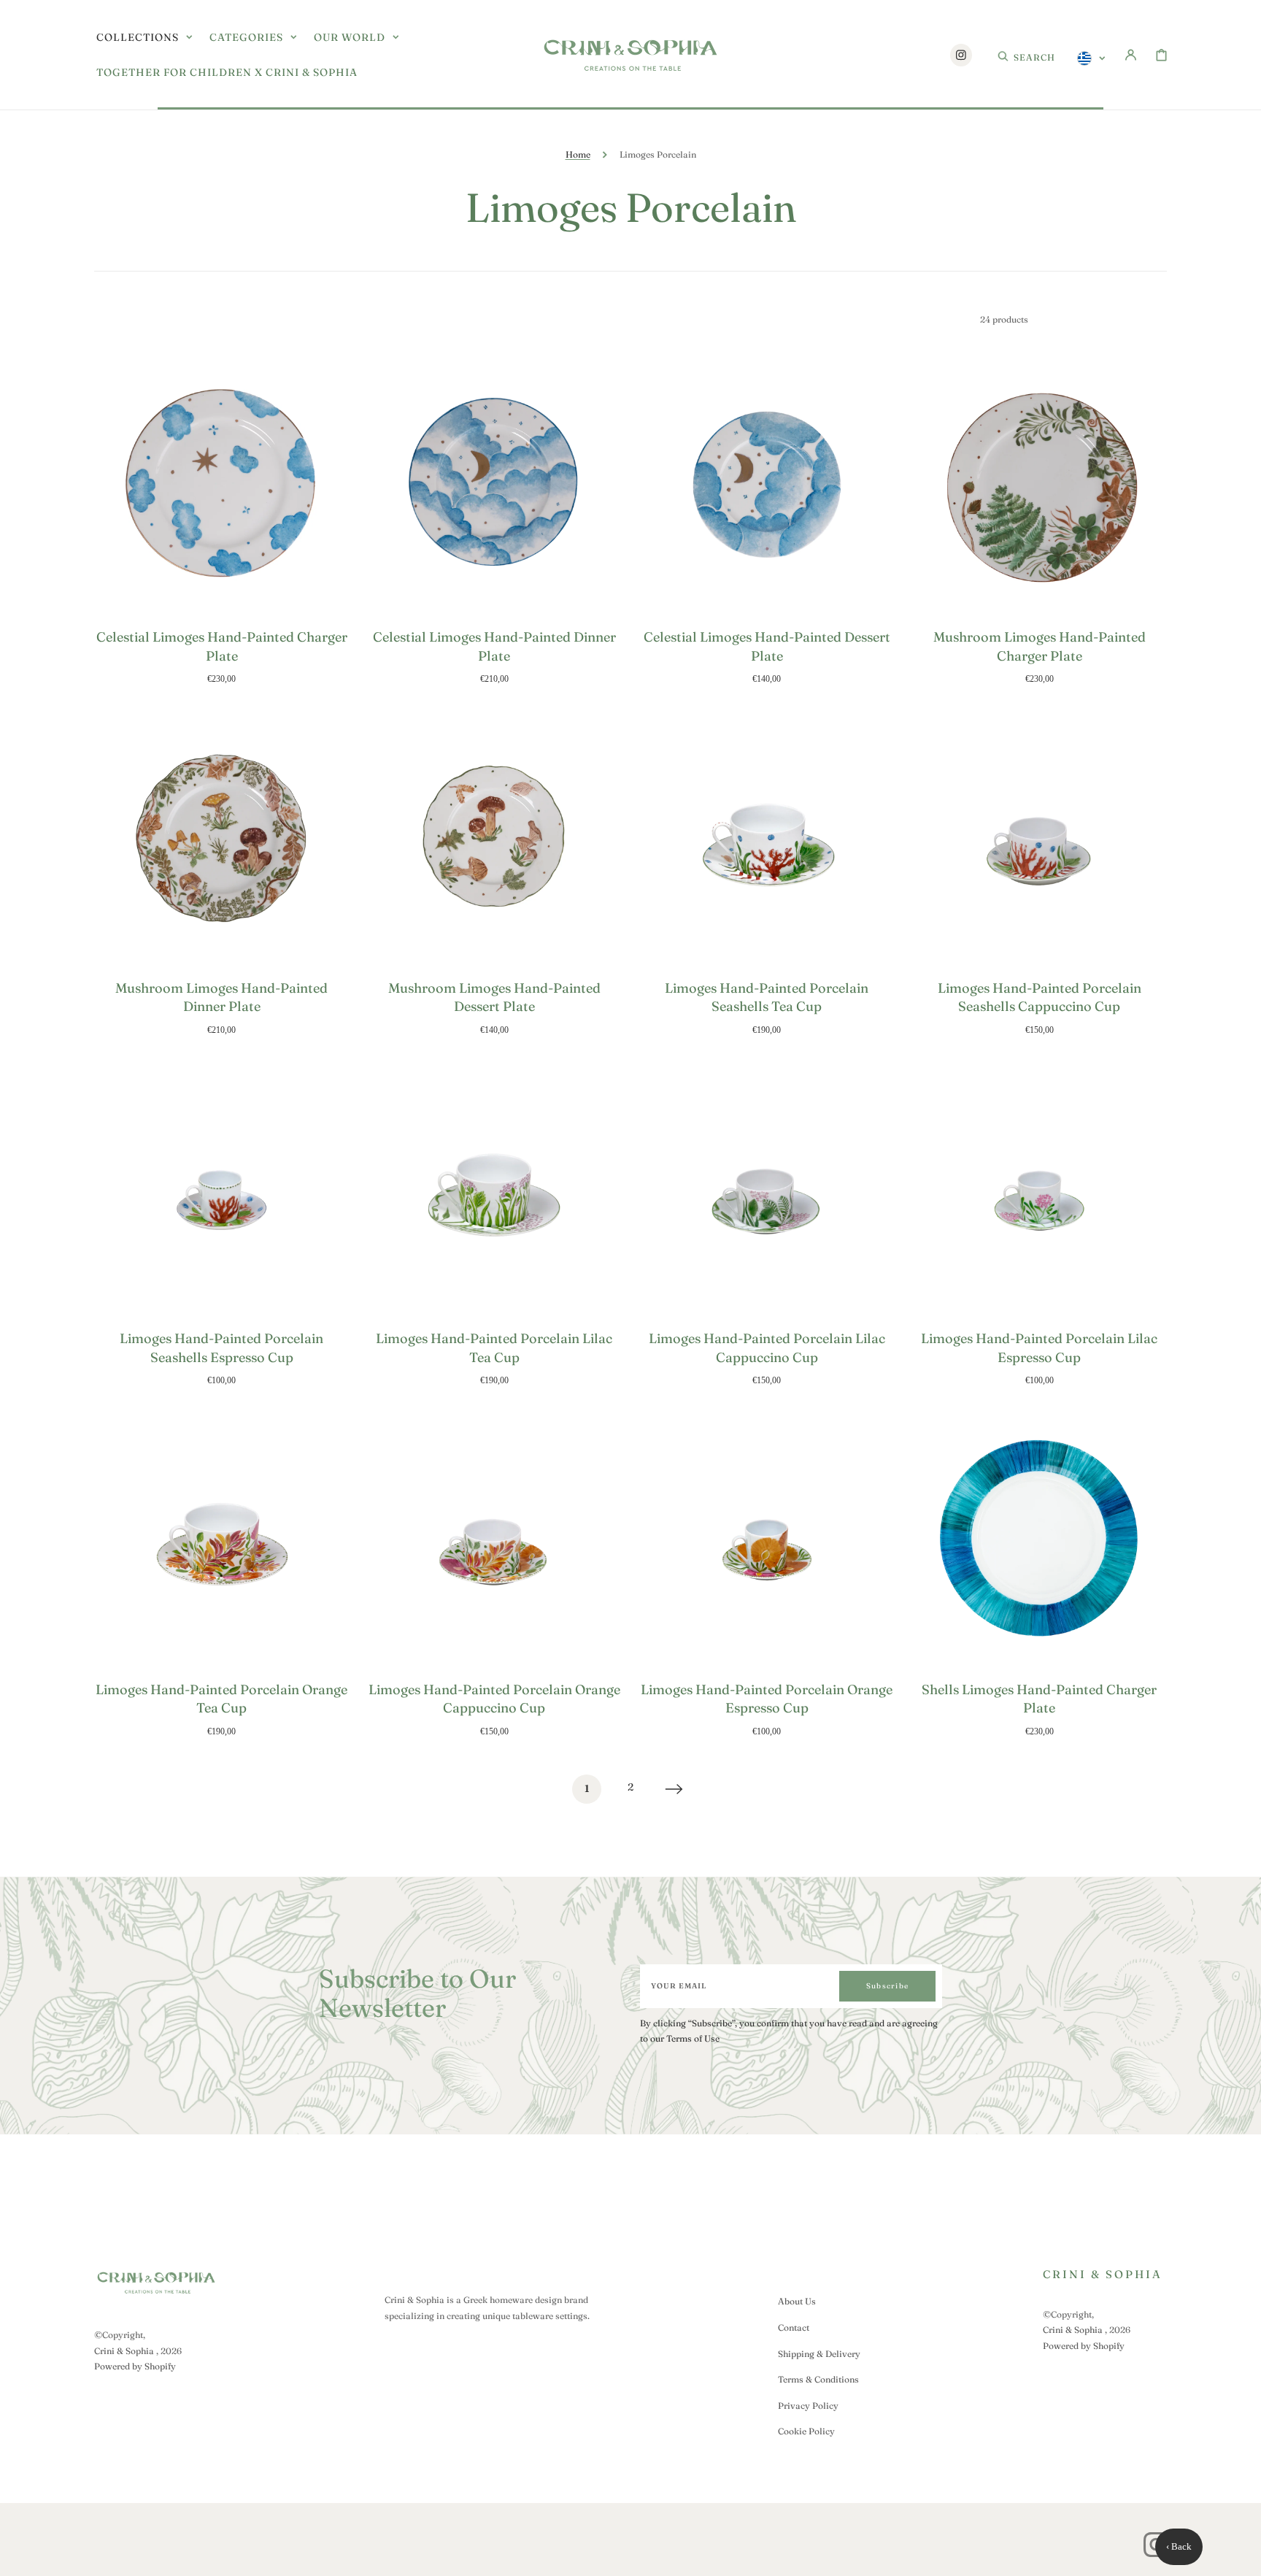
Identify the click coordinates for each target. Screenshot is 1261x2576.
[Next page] (674, 1789)
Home (578, 154)
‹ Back (1179, 2546)
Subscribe (887, 1986)
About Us (797, 2301)
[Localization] (1091, 58)
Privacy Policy (808, 2405)
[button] (1026, 55)
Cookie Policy (806, 2431)
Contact (793, 2327)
——————
_THE PROBLEM_:
Without the pictures, repeat the listing exactly as it reads.

_WRITTEN SOLUTION_:
Identify the click coordinates for each target. Screenshot is 1261x2576.
[Next page] (674, 1789)
Home (578, 154)
‹ Back (1179, 2546)
Subscribe (887, 1986)
About Us (797, 2301)
[Localization] (1091, 58)
Privacy Policy (808, 2405)
[button] (1026, 55)
Cookie Policy (806, 2431)
Contact (793, 2327)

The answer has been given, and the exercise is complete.